El nombre de Mauricio Kartun está indisolublemente ligado al mundo del teatro, donde logró un enorme reconocimiento como dramaturgo y director. Pero el obligado aislamiento que produjo la pandemia impuso sus propias reglas y su potencial creativo se volcó a la narrativa, relatos breves en torno a un mismo personaje que publicó en redes sociales y que más tarde se transformarían en su primera novela, editada recientemente a través de Alfaguara, Salo Solo. El patrullero del amor.

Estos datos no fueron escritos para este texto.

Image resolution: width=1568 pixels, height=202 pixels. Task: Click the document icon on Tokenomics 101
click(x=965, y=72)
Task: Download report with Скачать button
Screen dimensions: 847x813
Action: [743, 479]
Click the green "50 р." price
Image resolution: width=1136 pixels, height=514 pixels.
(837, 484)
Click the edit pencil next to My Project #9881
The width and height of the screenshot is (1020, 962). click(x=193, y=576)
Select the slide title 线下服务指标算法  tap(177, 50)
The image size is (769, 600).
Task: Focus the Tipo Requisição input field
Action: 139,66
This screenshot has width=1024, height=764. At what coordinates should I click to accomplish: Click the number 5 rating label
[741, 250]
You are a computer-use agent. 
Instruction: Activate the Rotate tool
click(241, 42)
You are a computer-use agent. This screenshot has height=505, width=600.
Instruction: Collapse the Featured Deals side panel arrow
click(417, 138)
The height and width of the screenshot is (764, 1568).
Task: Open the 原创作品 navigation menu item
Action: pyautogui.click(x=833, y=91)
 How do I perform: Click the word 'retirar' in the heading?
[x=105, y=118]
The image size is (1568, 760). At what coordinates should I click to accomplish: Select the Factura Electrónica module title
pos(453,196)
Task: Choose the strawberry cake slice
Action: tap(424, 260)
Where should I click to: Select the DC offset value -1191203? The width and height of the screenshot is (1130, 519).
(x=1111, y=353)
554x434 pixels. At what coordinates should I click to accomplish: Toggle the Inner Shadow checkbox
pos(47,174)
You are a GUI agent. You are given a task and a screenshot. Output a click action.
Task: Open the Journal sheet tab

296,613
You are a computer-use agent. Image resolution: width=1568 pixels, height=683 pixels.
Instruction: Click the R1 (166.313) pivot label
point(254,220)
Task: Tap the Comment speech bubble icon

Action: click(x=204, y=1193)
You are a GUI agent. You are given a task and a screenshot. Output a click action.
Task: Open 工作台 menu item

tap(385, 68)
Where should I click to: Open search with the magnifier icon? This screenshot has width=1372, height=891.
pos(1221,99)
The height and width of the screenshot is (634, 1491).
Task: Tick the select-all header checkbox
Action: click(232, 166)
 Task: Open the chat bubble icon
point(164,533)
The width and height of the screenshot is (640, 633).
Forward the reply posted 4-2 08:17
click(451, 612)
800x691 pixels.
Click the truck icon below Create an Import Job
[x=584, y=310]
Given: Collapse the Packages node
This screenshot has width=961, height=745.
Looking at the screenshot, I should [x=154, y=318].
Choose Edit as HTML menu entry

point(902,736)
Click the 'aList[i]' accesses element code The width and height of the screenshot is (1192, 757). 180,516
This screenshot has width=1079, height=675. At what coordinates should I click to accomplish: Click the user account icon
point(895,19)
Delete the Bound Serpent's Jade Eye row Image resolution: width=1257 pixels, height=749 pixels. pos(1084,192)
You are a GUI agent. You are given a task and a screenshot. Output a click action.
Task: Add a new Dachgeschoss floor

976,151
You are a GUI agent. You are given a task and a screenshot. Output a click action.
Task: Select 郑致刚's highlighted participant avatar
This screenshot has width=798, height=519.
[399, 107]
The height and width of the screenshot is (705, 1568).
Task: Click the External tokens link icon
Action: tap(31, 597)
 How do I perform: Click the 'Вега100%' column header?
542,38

Salo es la abreviatura de Salomón, un hombre que también está abreviado ya que, como dice en la primera línea, “puso menudito en Tinder y la cagó”.
Con unos 65 años y viudo, Salomón Goldfarb sale a buscar el amor que lo libere de la soledad. “El médico de los nervios” le ha indicado que “circule” por distintos ámbitos en busca de una mujer. Es así que va de un grupo provida enemigo del aborto, a un reencuentro con una prima, luego con una vecina, sale de camping en afán de conquista, pasa por un taller literario, trabaja como extra en una película y echa mano a cualquier alternativa que pueda suponer un encuentro con el amor. Pero todas las aventuras culminan en un fracaso, estruendoso.
Estas tragedias existenciales propias de la vejez y de la soledad, son narradas con un humor que es en Kartun una característica distintiva.
Las circunstancias, incluso las más negativas, como la pandemia, permiten descubrir lo que quizá no se creía poseer. Aunque en el caso de Kartun, más que de descubrir se trató de redescubrir, ya que, como cuenta en esta nota, comenzó escribiendo narrativa a los 20 años. Además, es un notable narrador oral que transforma en aventura apasionante cada cosa que cuenta. Su conversación tiene un poder hipnótico como si hubiera heredado el don de los encantadores de serpientes o de los viejos narradores de feria. El arte ancestral de narrar está en él independientemente de que lo haga a través del teatro, la novela o la charla.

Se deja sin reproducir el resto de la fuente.